Paging with Skip, Take, and InlineCount

A query typically returns all entities that satisfy the filter criteria in your Where clause(s). It could return a lot of data … perhaps more data than you need or want right now.

You can ask for a smaller “page” of data instead by specifying the number of items to keep (Query.Take(10)). This is your “page size”.

To skip a few pages before getting to the page you want, do this:

query.OrderBy(something).Skip(pageSize * pageSkip).Take(pageSize)

You can append Take to any query but your query must have an OrderBy clause before you can add Skip. You can use Skip without Take … but why would you?

You can get a count of the entities that satisfy your filter criteria at the same time you get a page of results by adding the .InlineCount() clause to the query. When you add the InlineCount() clause to the query you will actually be changing the return type that the query returns when executed. It is still an IEnumerable, but this can now be cast to the `IHasInlineCount` interface to access the actual count.
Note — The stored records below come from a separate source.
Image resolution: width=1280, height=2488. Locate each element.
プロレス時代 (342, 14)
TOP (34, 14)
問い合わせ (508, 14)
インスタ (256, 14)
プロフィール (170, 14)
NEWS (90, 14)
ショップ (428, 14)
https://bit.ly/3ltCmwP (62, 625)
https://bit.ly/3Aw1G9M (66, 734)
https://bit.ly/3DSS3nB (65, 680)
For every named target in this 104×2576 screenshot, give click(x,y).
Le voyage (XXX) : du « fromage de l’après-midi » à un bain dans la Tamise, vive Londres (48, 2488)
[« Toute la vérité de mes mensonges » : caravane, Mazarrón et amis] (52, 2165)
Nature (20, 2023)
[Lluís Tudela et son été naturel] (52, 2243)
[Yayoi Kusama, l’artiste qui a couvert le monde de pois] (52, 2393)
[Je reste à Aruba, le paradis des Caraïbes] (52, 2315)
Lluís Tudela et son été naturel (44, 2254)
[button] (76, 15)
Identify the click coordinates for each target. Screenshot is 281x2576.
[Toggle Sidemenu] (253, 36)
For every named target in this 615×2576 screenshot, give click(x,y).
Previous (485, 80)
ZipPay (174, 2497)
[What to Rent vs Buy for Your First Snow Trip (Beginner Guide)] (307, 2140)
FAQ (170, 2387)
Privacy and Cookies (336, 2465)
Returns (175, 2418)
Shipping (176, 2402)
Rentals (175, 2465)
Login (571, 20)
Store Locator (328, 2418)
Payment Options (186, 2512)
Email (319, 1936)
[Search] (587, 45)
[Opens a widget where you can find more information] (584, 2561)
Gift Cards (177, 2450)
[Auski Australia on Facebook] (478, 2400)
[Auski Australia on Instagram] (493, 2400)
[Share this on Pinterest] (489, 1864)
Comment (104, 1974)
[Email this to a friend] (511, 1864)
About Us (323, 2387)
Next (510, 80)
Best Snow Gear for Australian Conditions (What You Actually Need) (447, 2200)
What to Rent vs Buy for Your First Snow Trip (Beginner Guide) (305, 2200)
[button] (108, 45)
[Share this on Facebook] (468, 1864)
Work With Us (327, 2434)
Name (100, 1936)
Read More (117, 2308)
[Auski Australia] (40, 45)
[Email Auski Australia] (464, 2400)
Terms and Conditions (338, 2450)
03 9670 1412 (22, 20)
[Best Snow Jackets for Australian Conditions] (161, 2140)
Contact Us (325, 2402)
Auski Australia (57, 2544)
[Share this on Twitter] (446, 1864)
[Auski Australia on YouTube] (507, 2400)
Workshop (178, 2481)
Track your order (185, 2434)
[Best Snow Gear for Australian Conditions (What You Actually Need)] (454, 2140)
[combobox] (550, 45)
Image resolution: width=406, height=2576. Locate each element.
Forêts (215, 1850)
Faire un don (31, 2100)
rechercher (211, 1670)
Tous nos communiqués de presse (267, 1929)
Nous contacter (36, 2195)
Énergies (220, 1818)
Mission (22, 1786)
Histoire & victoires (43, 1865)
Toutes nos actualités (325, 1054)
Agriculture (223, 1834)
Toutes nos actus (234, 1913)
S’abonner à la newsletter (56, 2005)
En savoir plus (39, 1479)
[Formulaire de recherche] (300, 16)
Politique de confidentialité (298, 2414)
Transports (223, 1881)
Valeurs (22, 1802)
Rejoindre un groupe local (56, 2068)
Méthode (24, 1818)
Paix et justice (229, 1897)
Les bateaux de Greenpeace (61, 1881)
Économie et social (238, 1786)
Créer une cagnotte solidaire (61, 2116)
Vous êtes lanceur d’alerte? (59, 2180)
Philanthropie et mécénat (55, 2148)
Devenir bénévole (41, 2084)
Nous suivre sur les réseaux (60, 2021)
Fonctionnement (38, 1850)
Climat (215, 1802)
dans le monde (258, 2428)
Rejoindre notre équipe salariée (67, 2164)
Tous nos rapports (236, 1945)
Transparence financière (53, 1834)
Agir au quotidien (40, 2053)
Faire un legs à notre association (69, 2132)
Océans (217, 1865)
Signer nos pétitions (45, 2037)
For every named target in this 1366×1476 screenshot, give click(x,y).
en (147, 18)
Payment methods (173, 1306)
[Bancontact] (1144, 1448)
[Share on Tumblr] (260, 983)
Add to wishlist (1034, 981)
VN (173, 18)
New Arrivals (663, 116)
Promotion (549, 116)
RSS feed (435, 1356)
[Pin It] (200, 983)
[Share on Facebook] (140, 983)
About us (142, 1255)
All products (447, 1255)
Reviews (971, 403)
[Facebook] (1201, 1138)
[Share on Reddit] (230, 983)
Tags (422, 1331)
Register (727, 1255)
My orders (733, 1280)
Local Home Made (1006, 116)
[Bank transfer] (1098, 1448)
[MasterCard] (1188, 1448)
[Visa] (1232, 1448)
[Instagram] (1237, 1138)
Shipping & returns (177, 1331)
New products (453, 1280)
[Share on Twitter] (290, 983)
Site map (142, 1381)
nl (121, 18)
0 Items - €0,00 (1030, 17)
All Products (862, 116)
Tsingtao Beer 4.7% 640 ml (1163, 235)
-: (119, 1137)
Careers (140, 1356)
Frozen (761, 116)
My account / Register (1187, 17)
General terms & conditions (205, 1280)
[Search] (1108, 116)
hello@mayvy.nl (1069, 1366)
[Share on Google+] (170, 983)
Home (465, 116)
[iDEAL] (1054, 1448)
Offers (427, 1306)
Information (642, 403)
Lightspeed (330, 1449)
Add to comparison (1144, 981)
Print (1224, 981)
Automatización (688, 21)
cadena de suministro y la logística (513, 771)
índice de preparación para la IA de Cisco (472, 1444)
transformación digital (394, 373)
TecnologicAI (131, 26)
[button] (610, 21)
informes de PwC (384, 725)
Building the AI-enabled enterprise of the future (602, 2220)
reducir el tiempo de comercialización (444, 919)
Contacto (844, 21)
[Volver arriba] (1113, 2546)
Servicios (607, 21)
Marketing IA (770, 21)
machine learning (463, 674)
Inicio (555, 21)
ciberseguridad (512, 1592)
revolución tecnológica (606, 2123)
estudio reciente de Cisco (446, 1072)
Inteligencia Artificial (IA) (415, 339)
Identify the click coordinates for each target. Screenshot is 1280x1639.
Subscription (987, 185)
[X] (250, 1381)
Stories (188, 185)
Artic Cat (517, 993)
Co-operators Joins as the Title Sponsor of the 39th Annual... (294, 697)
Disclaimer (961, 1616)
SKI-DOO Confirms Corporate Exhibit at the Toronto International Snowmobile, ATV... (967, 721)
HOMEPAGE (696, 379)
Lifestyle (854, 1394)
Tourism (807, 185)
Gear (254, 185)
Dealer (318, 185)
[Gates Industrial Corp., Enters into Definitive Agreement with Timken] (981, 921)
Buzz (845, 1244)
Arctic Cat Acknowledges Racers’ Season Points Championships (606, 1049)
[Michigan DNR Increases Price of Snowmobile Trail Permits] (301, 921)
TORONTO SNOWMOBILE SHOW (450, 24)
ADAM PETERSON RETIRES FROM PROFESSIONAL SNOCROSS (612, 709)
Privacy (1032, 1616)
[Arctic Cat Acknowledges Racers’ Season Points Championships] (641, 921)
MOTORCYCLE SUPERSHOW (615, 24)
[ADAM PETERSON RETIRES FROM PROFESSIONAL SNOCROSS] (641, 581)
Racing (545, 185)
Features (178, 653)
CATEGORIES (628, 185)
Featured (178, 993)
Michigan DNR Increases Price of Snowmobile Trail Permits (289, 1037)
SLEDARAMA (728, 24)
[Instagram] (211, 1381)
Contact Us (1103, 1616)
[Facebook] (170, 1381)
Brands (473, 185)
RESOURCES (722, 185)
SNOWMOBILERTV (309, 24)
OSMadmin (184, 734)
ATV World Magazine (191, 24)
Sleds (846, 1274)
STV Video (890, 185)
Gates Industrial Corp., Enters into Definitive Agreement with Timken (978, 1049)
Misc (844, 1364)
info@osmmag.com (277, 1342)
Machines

Let’s put these thoughts together:

var products, inlineCount, resultCount, query;
var pageSize = 5;
var pageSkip = 1;

query = new EntityQuery<Product>()
    .Where(p => p.ProductName.StartsWith("C"))
    .OrderBy(p => p.ProductName)
    .Skip(pageSize * pageSkip) // skip a page
    .Take(pageSize)            // take a page

var products = await myEntityManager.ExecuteQuery(query);
// 'products' implements IEnumerable<Product>
// and contains page of products beginning with 'C'
// but it also implements IHasInlineCount via an explicit interface.
// hence the need to cast.
var inlineCountInfo = (IHasInlineCount) products;

var inlineCount = inlineCountInfo.InlineCount; // count of products beginning with 'C'                
resultsCount = products.length; // 0 <= resultsCount < pageSize

Getting just the count

Breeze does not yet support aggregate queries (count, sum, average, etc.). But we can get the count of a query without retrieving any actual data using the “Take(0), InlineCount()” trick:

var inlineCount, resultCount, query;

query = new EntityQuery<Product>()
    .Where(p => p.ProductName.StartsWith("C")) 

var results = await myEntityManager.ExecuteQuery(query);
resultsCount = results.Count(); // 0 
inlineCount = ((IHasInlineCount) results).InlineCount;  // count of products beginning with 'C'

Query Options

The QueryOptions object defines two strategies that guide the EntityManager’s processing of a query.

The FetchStrategy determines the query target (server or cache).

The MergeStrategy tells Breeze how to merge raw entity query data into cache when an entity with that key is already in cache.